Top-Ho, Jeeves: Happy Public Domain Day 2019 – what you can use for free
It’s Public Domain Day, the moment when lots of old works become free to use. It’s a biggie this year because for 20 years nothing new has been released. In 1998 Disney and other copyright holders got the State to impose copyright restrictions for an additional 20 years. The 1998 Copyright Term Extension Act is a horror. Works from 1922, including James Joyce’s Ulysses, turned copyright free in 1998 but anything published the following year was protected. But from today music, book, posters, art, films and plays published in 1923 will be free of intellectual property restrictions. Dig in. Go create.

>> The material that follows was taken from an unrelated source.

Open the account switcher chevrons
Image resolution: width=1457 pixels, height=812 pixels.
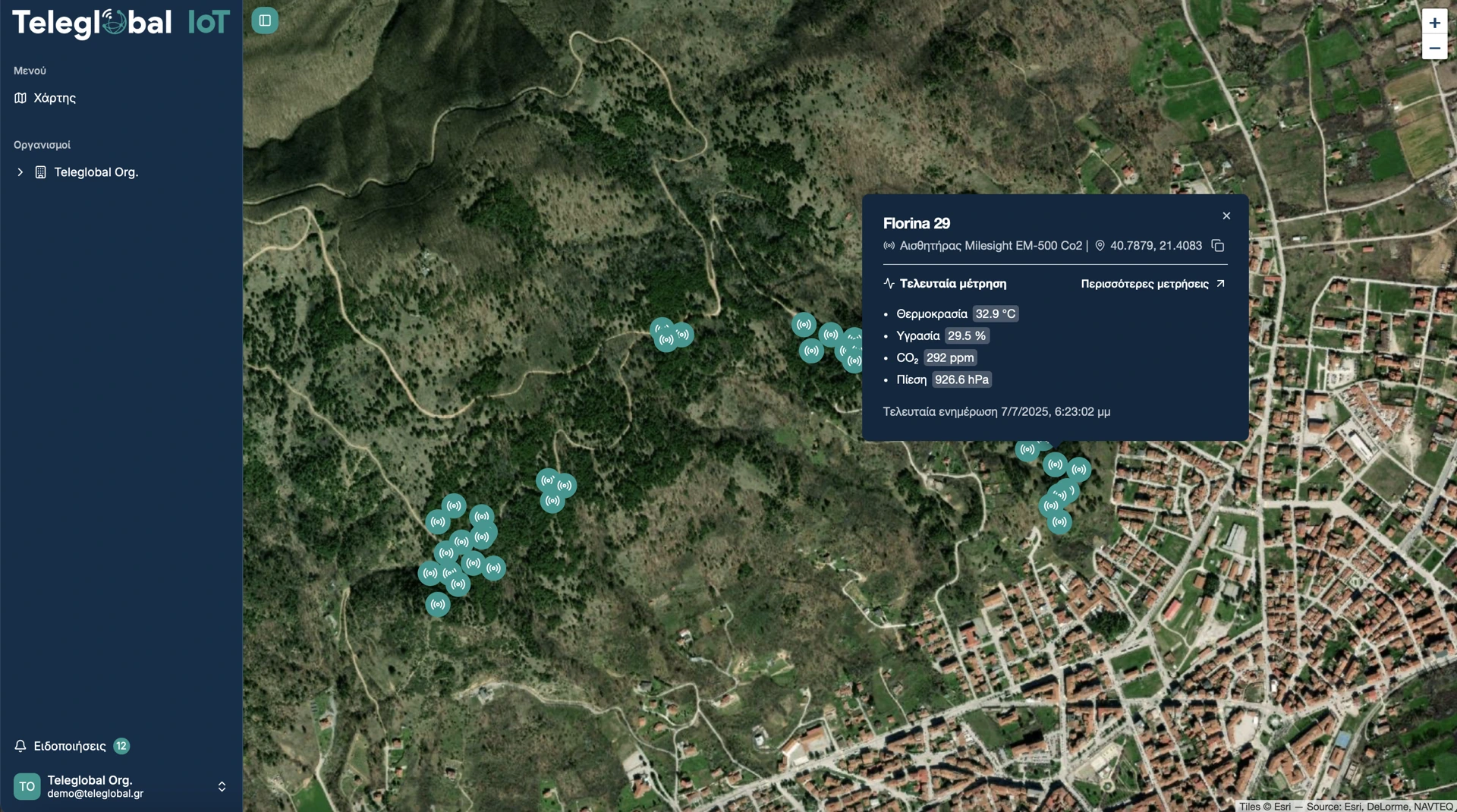[222, 786]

Jennifer Jenkins, director of the Duke Law School’s Center for the Study of the Public Domain, explains:
But now the drought is over. How will people celebrate this trove of cultural material? Google Books will offer the full text of books from that year, instead of showing only snippet views or authorized previews. The Internet Archive will add books, movies, music, and more to its online library. HathiTrust has made over 50,000 titles from 1923 available in its digital library. Community theaters are planning screenings of the films. Students will be free to adapt and publicly perform the music. Because these works are in the public domain, anyone can make them available, where you can rediscover and enjoy them. (Empirical studies have shown that public domain books are less expensive, available in more editions and formats, and more likely to be in print—see here, here, and here.) In addition, the expiration of copyright means that you’re free to use these materials, for education, for research, or for creative endeavors—whether it’s translating the books, making your own versions of the films, or building new music based on old classics.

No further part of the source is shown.